Morphine Substitutes

The efforts of the League of Nations to reduce the sale and use of narcotics throughout the world is one of the rare activities of the League in which the U. S. takes a willing, effective part. Last week when the League of Nations' Opium Advisory Committee met in Geneva to deplore the state of narcotic affairs, Stuart Jamieson Fuller, U. S. spokesman, rose with special pride to report about the thoroughgoing efforts U. S. citizens are making to discover some drug which deadens pain as effectively as does morphine but creates no morphine-like habit.

This inventive work goes on at the Uni-versity of Virginia, under direction of Professor Lyndon Frederick Small, organic chemist. By last week he had produced more than 200 variations of morphine and sent them to his research-partner at the University of Michigan, Professor Nathan Browne Eddy, pharmacologist. Dr. Eddy tries the substitute drugs on rats, dogs and monkeys. He has found that several morphine substitutes invented by Dr. Small and others are better than morphine because they cause less vomiting and constipation, depress respiration less than does morphine. But "whether any of the substances possess addicting properties is very difficult to determine on animals, although efforts are being made to study this aspect of the problem on dogs and monkeys. However, the final test will have to be made on the human patient, and here [we have] the invaluable assistance of the U. S. Public Health Service."

Federal experiments take place gingerly on Public Health Service's Narcotics Farm, opened last year at Lexington, Ky. Only carefully selected patients, upon whom no harm is apt to fall, received morphine substitutes.

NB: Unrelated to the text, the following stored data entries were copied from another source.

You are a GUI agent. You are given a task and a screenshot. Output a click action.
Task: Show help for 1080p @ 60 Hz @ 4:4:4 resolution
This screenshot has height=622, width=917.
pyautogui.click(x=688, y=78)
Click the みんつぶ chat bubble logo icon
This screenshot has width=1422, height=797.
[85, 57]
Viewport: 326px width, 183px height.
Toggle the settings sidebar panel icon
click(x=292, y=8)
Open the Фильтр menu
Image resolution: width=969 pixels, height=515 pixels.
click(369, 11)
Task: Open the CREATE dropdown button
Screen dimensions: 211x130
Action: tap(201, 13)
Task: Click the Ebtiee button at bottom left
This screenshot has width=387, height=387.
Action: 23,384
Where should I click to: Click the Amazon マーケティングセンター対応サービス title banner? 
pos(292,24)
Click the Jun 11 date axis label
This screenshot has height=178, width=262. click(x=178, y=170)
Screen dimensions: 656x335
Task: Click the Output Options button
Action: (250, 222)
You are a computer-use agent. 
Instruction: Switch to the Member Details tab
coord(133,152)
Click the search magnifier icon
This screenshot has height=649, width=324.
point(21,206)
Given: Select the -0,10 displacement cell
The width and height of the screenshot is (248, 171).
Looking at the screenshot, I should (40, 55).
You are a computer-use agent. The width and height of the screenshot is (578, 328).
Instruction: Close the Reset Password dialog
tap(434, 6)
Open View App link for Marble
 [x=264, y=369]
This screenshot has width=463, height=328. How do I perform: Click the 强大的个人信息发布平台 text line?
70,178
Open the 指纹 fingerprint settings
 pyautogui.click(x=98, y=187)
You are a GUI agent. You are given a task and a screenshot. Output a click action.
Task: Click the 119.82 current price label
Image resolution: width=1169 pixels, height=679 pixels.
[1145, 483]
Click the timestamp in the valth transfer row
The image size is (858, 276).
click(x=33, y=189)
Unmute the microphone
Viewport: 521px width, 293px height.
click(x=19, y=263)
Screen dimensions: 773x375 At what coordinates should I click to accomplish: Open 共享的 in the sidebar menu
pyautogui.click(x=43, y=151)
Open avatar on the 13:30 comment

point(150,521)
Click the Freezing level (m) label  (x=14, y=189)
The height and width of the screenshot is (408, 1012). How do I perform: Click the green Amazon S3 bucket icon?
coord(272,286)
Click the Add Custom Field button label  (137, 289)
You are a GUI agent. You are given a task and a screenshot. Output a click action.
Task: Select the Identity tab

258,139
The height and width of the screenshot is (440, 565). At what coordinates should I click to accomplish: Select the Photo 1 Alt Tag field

The regular procedure is to give such an addict the new drug while he is deprived of morphine. If he throws no deprivation fits, the new drug is considered an effective narcotic. After several days of this, the patient is deprived of all drugs. If he throws a fit, this proves that the substitute is also habit-forming.

Up to last week this triangular experimenting produced no morphine substitute which the experimenters would certify as non-habit-forming. On the other hand, the work enabled Mr. Fuller to tell the world from Geneva last week that one substitute, desomorphine, for which much had been claimed, has "habit-forming properties even in excess of morphine or heroin."